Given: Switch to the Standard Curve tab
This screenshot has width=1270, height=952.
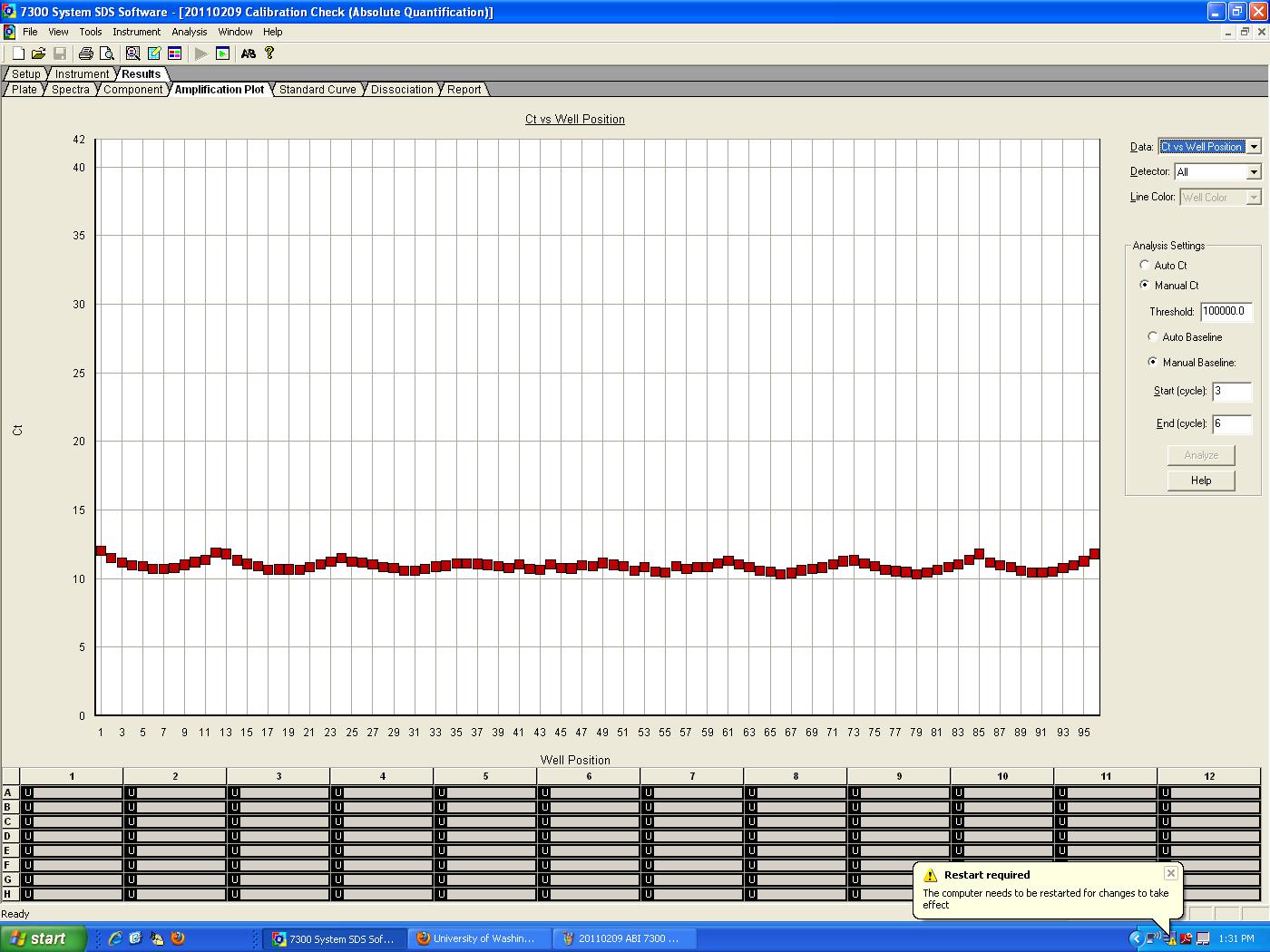Looking at the screenshot, I should (318, 90).
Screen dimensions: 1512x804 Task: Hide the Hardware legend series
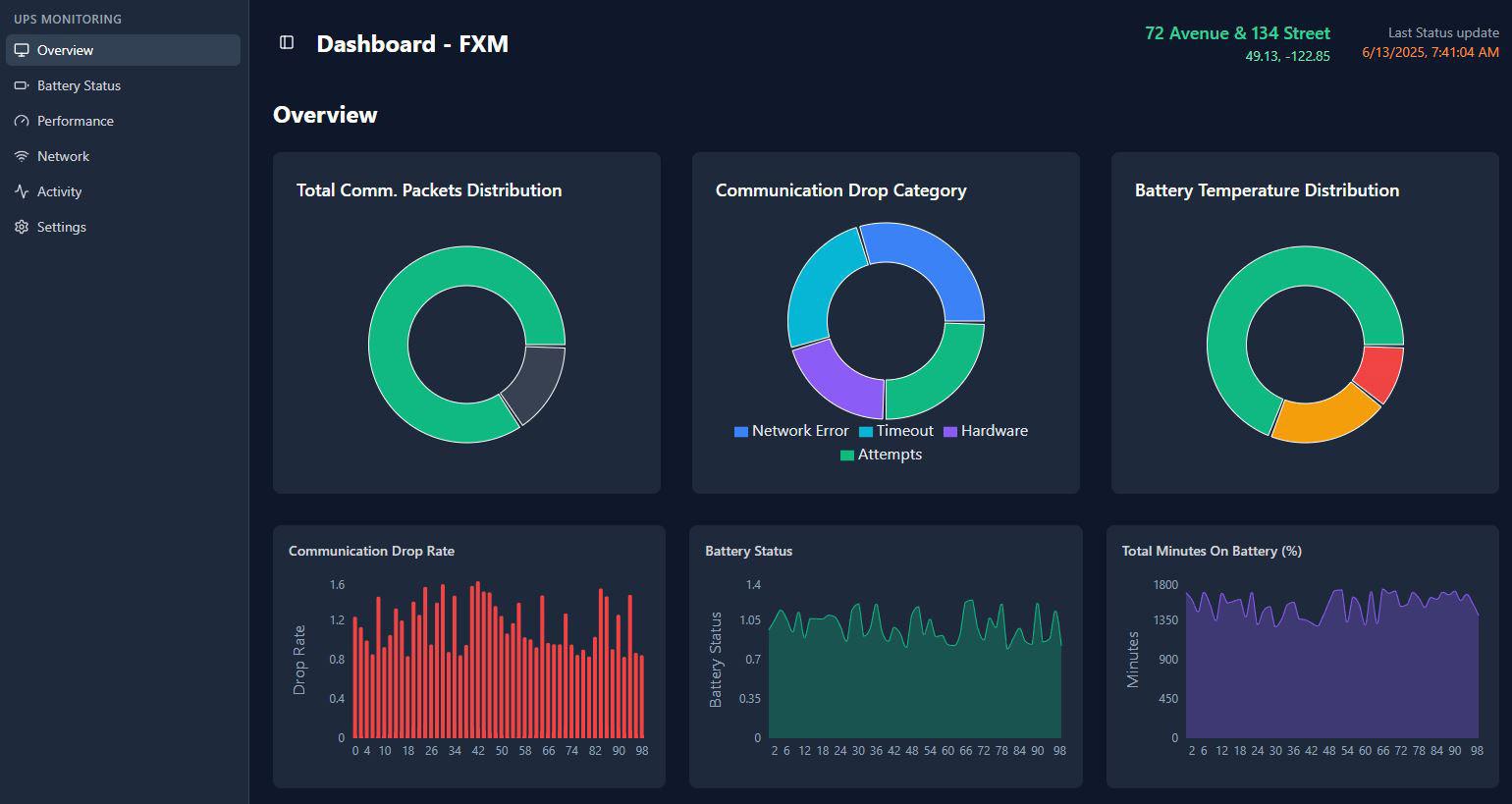pyautogui.click(x=986, y=431)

**WORK REQUIRED**
Would you write out every record word for word, leaving no picture in?

**SOLUTION TO THIS EXERCISE**
Given: Switch to the Standard Curve tab
This screenshot has width=1270, height=952.
Looking at the screenshot, I should (318, 90).
Screen dimensions: 1512x804 Task: Hide the Hardware legend series
pyautogui.click(x=986, y=431)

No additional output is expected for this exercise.